Design Collective uses Senf as part of how the firm wins work. Brian Reetz, Principal at Design Collective:
"Including Senf in our proposals has become a real competitive advantage for Design Collective. It signals innovation to clients — and it wins projects."
For a Mid-Atlantic firm competing in proposal-heavy markets, the platform isn't just an engagement tool — it's part of the differentiation story when bidding.
McKenna runs engagement across dozens of active Michigan municipal projects simultaneously. The platform's value at that scale is the analysis layer: thousands of open-text responses moving from collection through categorisation to reporting without the Excel-plus-AI workaround that most consulting firms have quietly built around their existing tools.
Bohler Engineering operates Senf at a different scale entirely: a 500-to-1,000-person land development firm with 43 US offices, using the platform to produce structured community-support documentation for planning commission reviews. The use case is downstream of comprehensive planning — entitlement support — and the platform fits because the firm's pain is documentation rigor at volume.
The pattern across all three: firms whose constraint is workflow rather than survey sophistication. That's the audience Senf was built for.
Frequently asked
How much does Maptionnaire cost?
Maptionnaire's pricing is hybrid: a subscription tier plus per-survey charges. The total depends on subscription level and how many surveys a firm runs across the year. Request a current quote directly when evaluating. For comparison, Senf offers a single-project licence with unlimited surveys inside it, or an annual licence with unlimited projects — different unit, different scaling behaviour.
Does Maptionnaire have AI analysis?
Yes, recently added to the dashboard. The structural question is depth of integration rather than presence. During evaluation, the practical test is whether the AI produces a categorised dataset you then export and assemble, or whether it produces output that lands directly in the project deliverable.
Can Senf handle the kinds of spatial surveys Maptionnaire does?
Yes. Point feedback, route drawing, polygon input, image overlay, photo submissions, and idea boards are all native. Spatial data exports to standard GIS formats and lands cleanly in ArcGIS or QGIS workflows.
We have a GIS expert who likes Maptionnaire. Should we switch?

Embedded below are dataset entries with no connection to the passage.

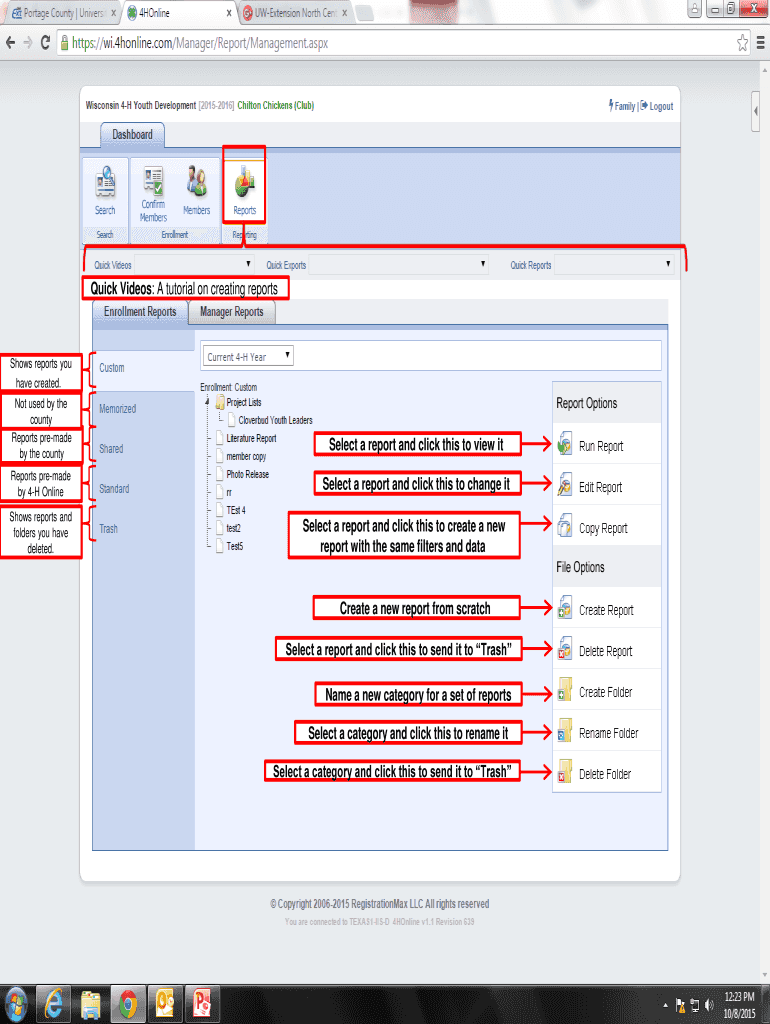Click the browser address bar
Image resolution: width=770 pixels, height=1024 pixels.
tap(400, 44)
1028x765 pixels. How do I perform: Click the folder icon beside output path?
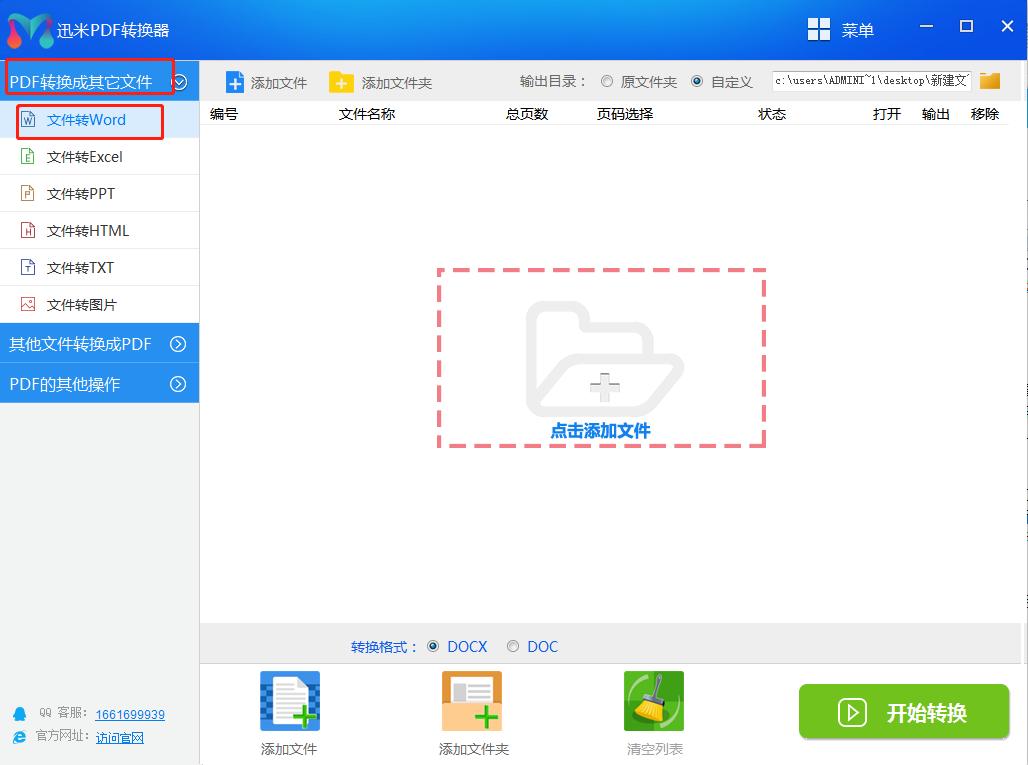tap(989, 81)
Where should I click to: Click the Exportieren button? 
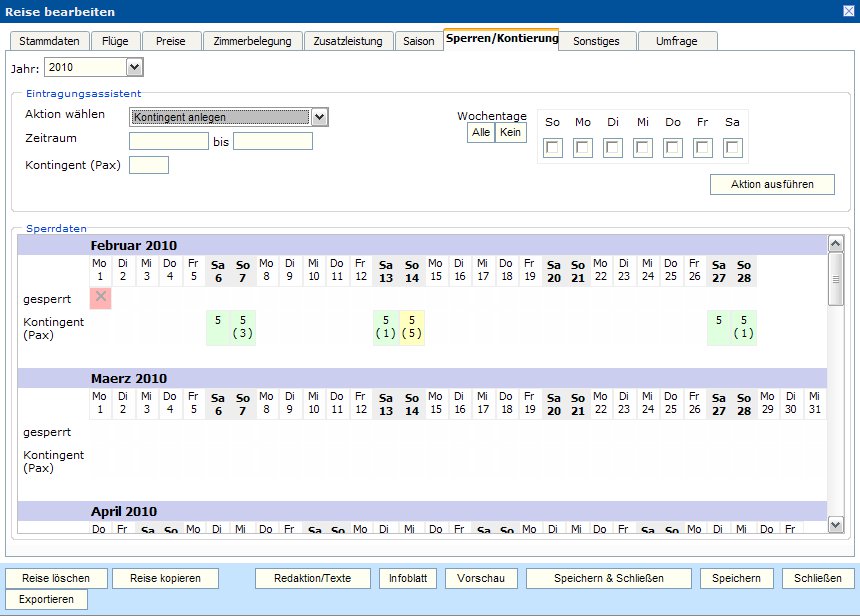[x=46, y=599]
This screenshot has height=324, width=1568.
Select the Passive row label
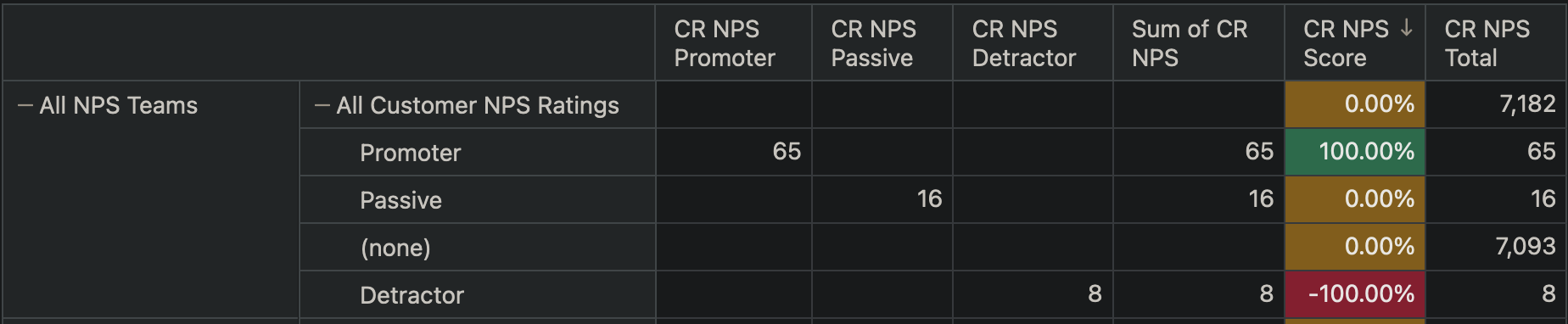pyautogui.click(x=400, y=200)
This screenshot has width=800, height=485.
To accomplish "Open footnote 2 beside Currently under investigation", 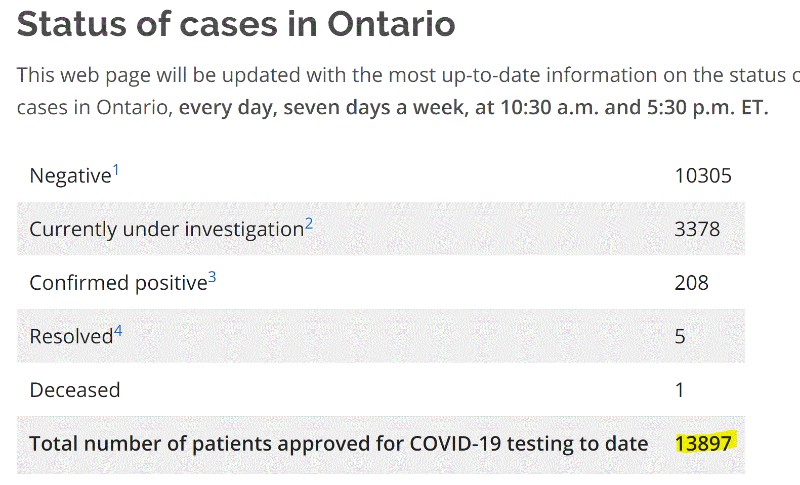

If your team is concentrated around that expert and the platform is producing good results, the case for switching is weaker — you already have the workflow that fits your operating shape. If the rest of the team can't operate the platform without that person, or if the analysis and reporting work bottlenecks elsewhere, the case is stronger. The honest answer depends on whether the constraint is survey capability or workflow distribution.
What about multilingual engagement?
Both platforms support multilingual engagement. Senf includes auto-translation as a native module, which matters for firms running engagement in regions where multiple languages need to be supported without manual translation overhead.
How long does it take to set up a project compared to Maptionnaire?
Senf's setup is template-driven — common project types (corridor studies, comprehensive plans, master plans, public space redesigns) have starting templates that a project manager can configure without GIS expertise. RFP-to-platform setup runs in minutes rather than days. Maptionnaire's setup is configuration-heavy by design; teams with GIS expertise on staff absorb that time, teams without it feel it.